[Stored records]
• • •

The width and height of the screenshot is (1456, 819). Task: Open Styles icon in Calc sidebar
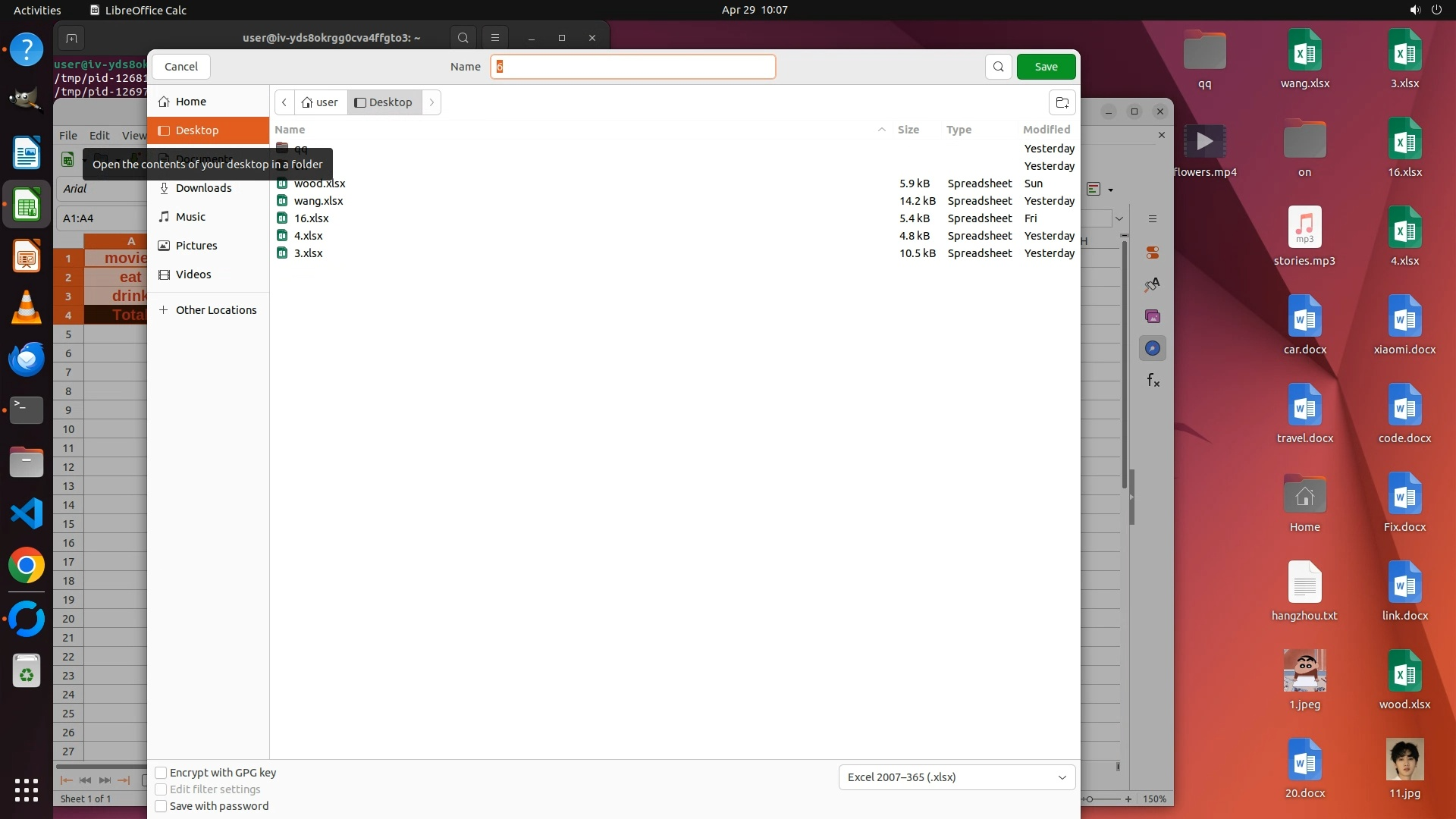pyautogui.click(x=1153, y=285)
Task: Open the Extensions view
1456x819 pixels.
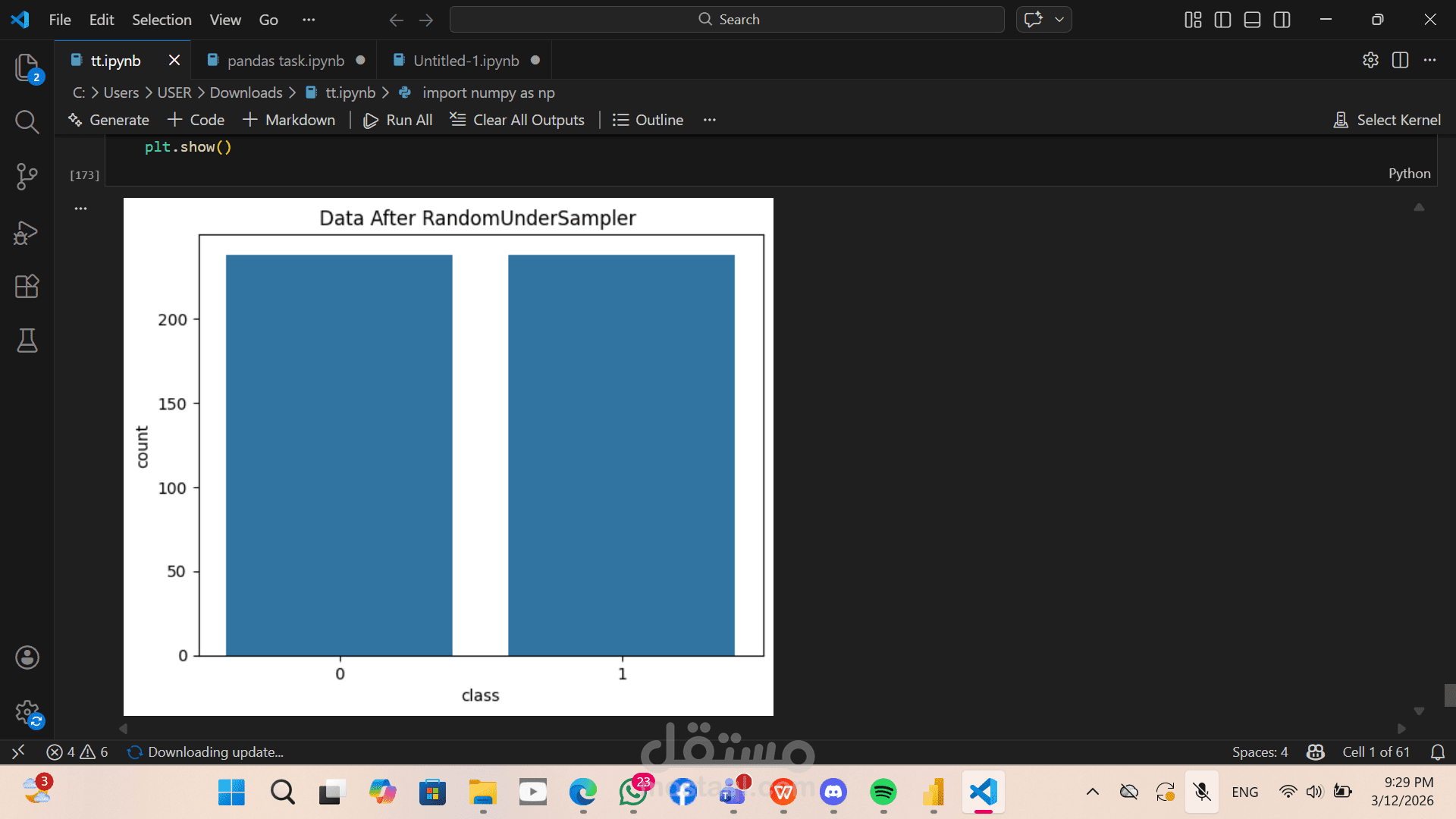Action: pyautogui.click(x=27, y=287)
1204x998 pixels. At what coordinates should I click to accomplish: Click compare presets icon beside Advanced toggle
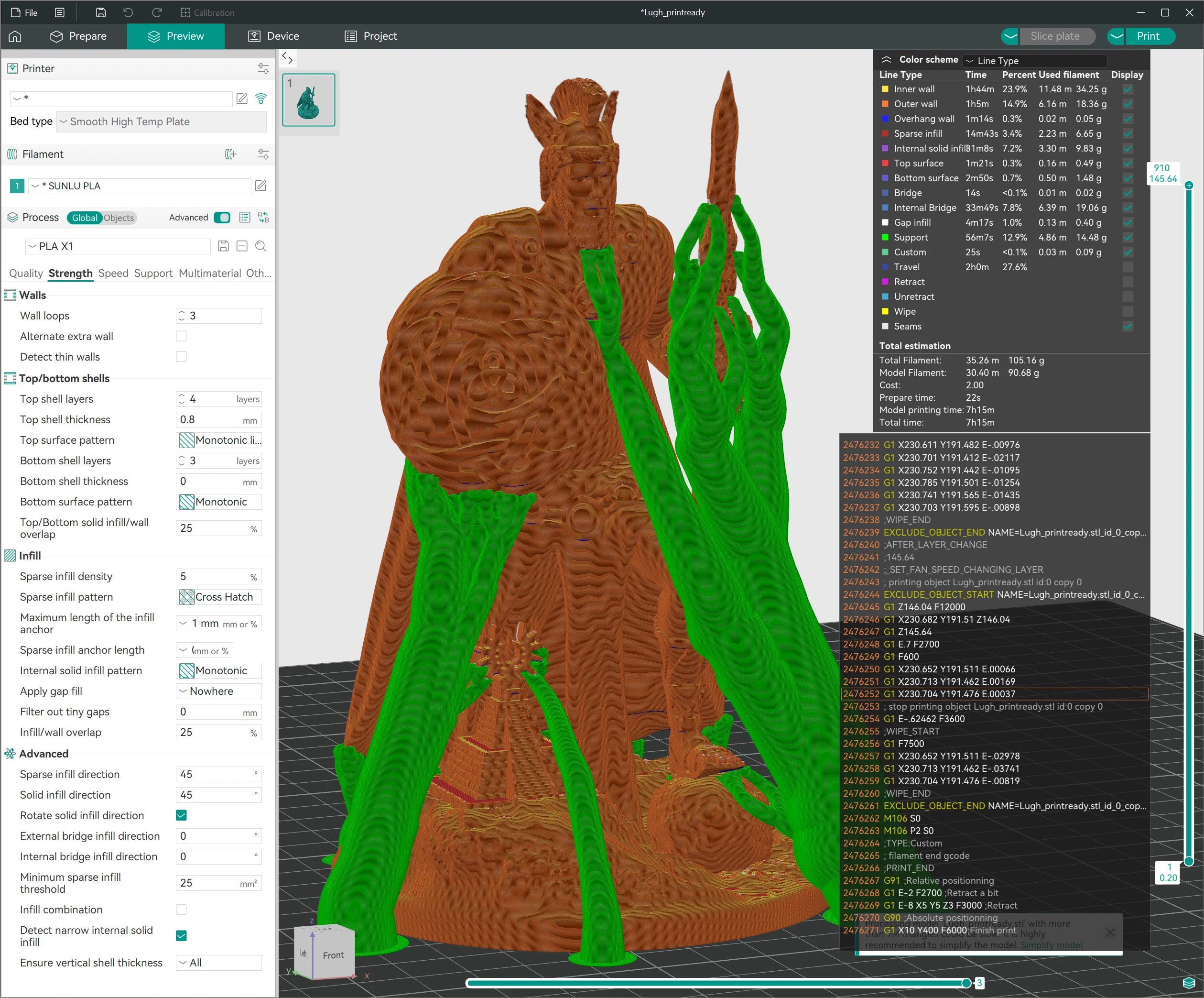pos(263,218)
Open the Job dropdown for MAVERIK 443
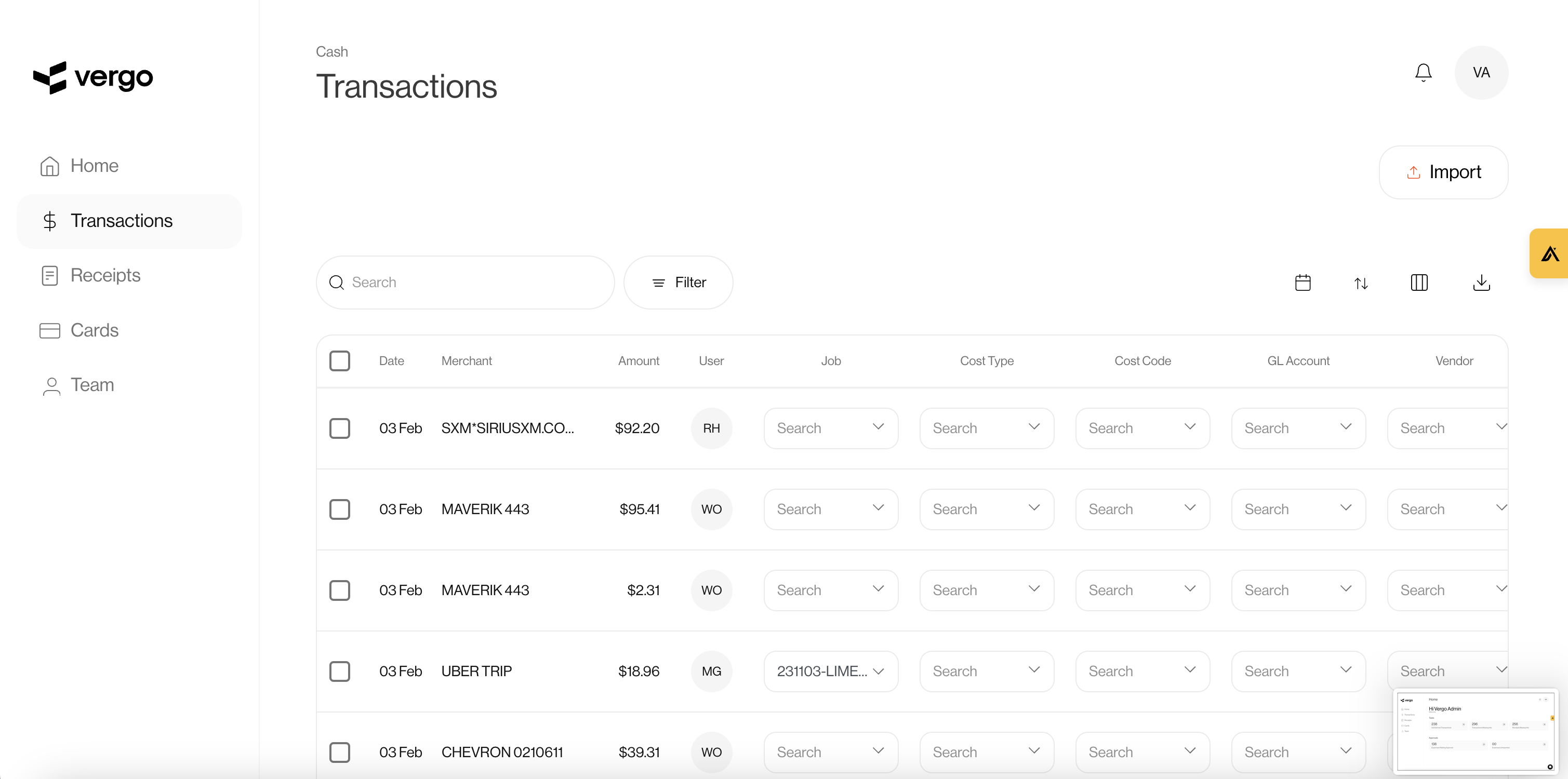The height and width of the screenshot is (779, 1568). tap(831, 509)

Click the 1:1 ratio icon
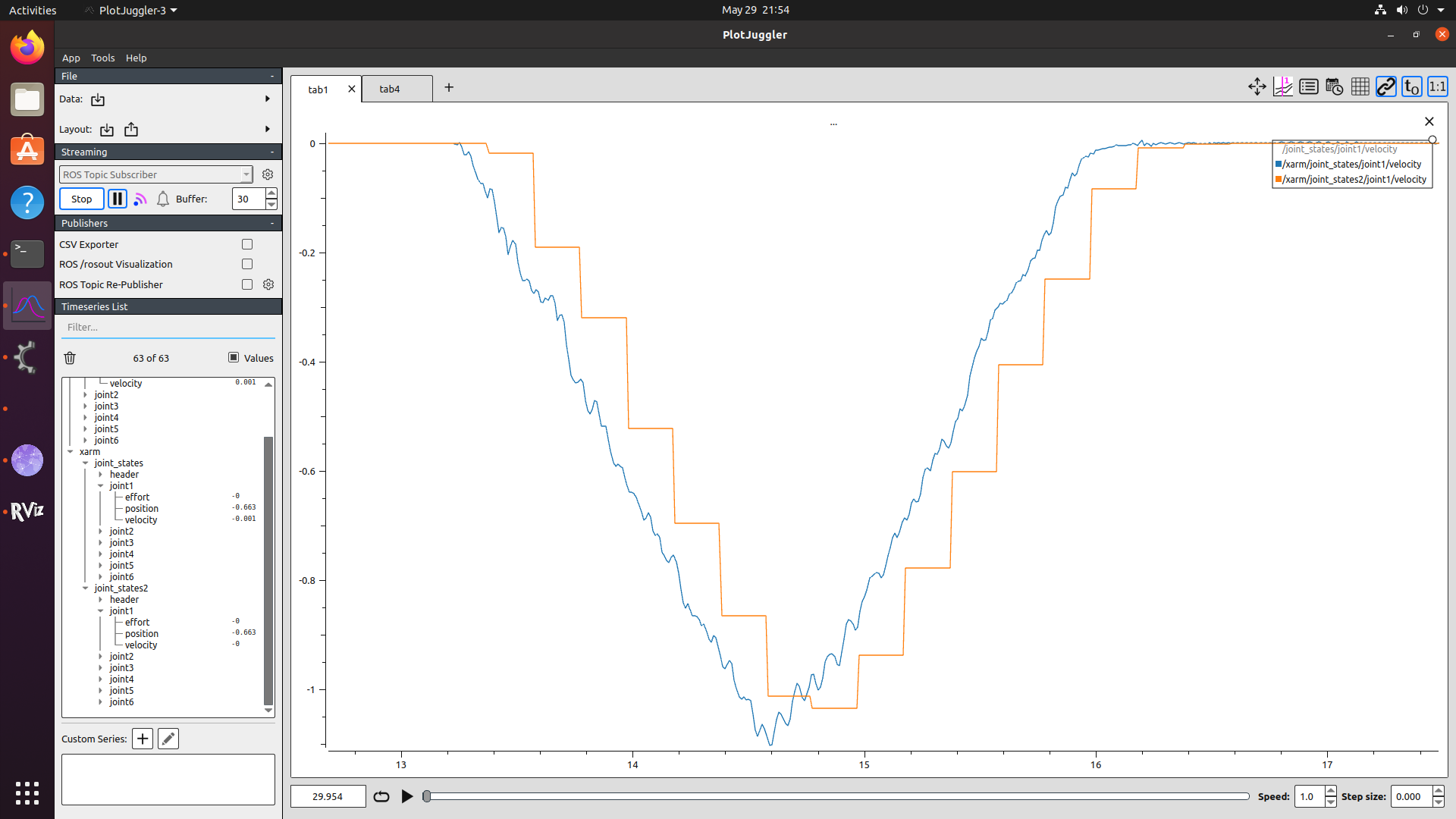1437,87
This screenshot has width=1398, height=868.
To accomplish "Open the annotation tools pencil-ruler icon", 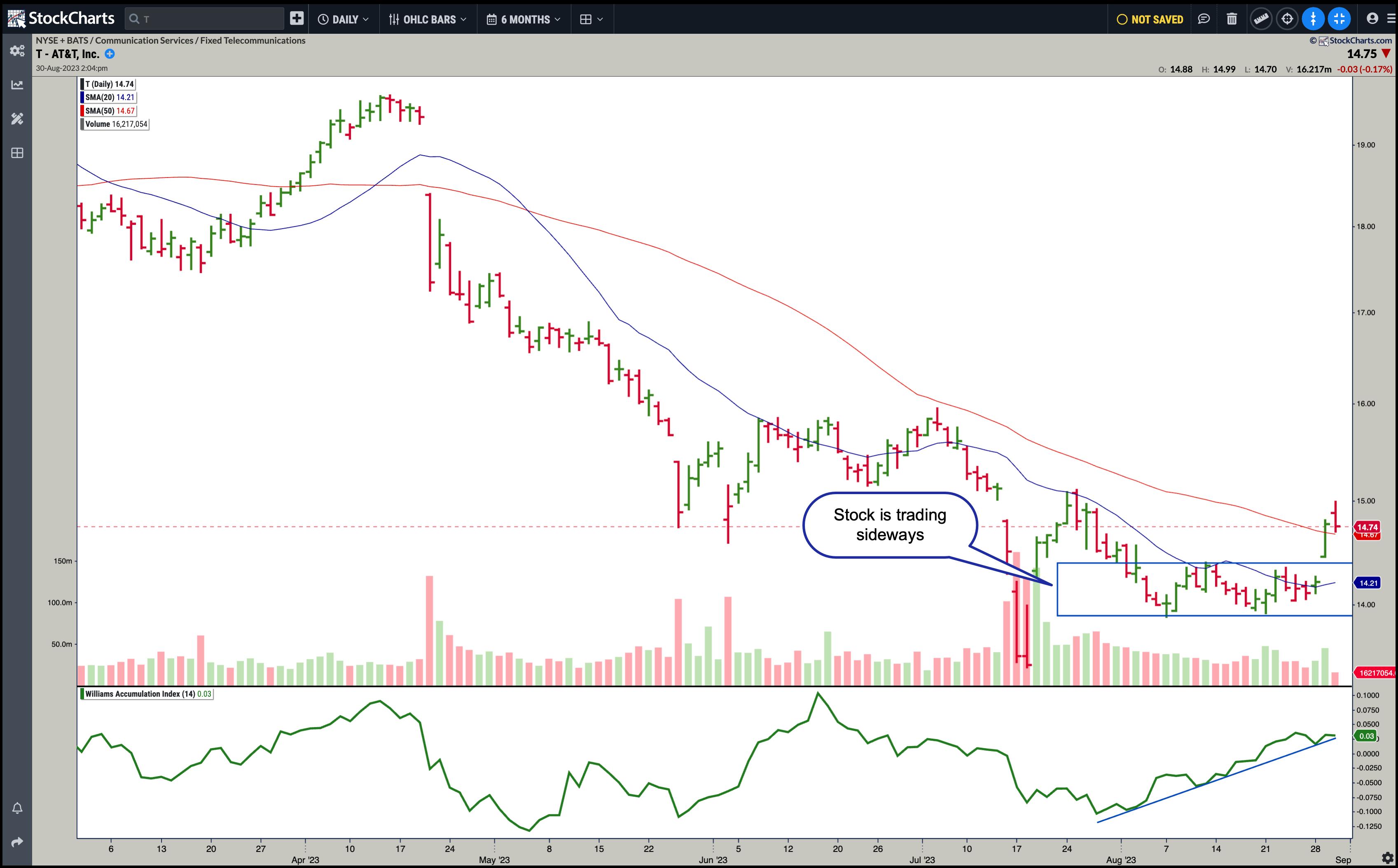I will point(17,119).
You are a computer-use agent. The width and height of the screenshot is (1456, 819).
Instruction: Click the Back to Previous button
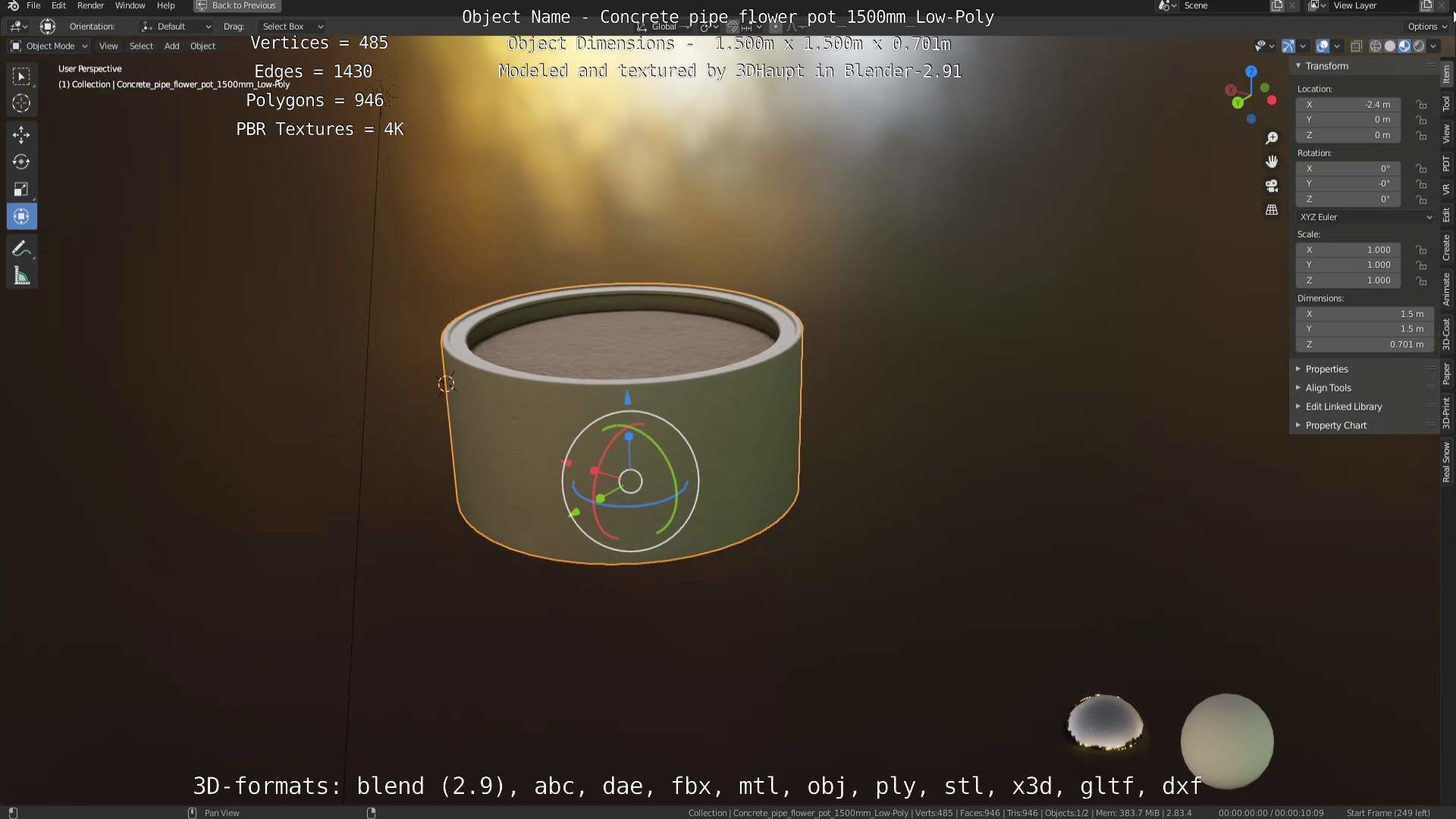[237, 5]
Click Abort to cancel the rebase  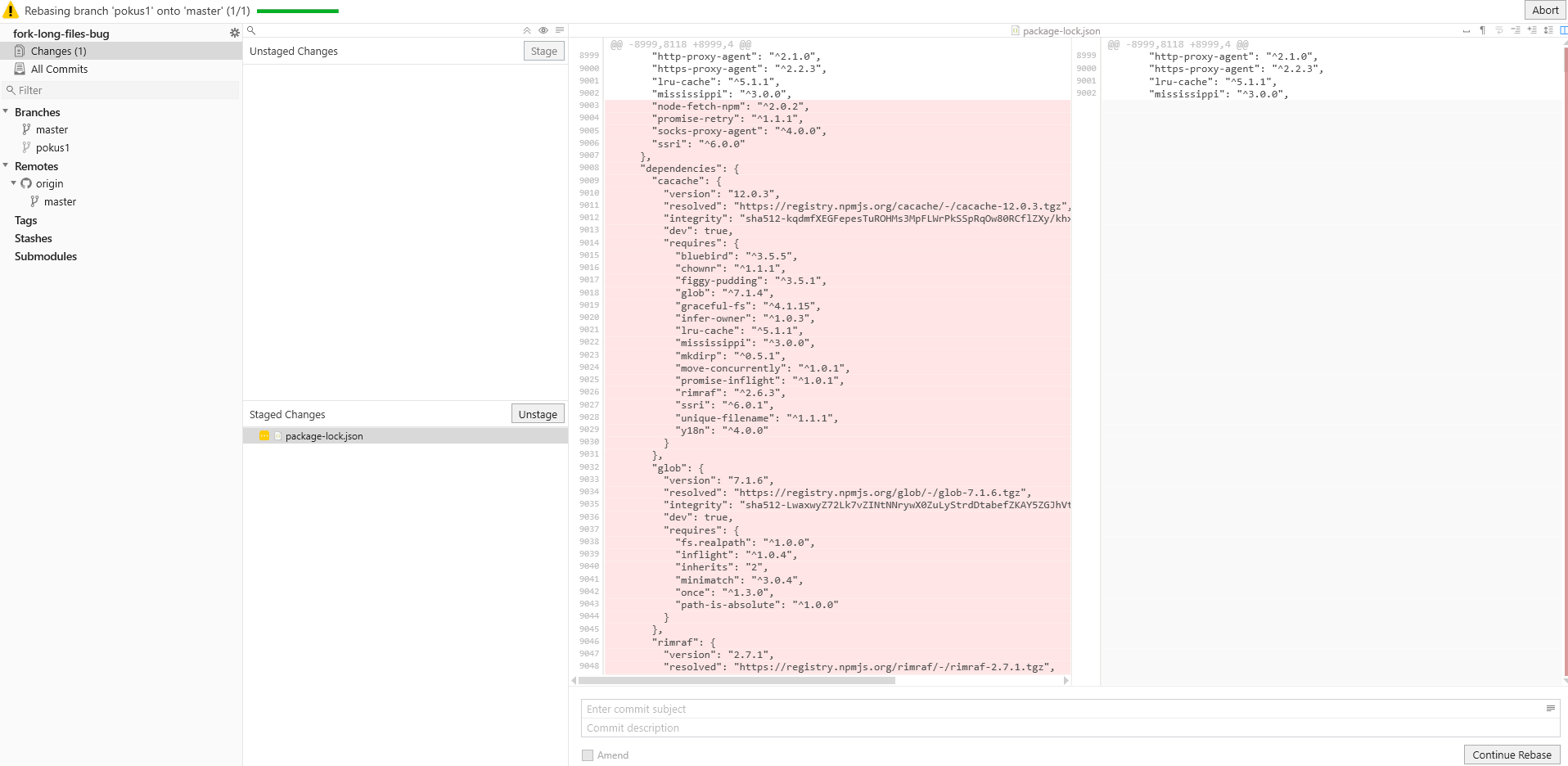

• • •

[Exercise requirements]
An acceptable answer holds exactly the lines from the one with "Instruction: Click the" through the end of the entries above, both ends kept, and no pictures at all.

[Solution for this problem]
Instruction: Click the Back to Previous button
[237, 5]
Click Abort to cancel the rebase  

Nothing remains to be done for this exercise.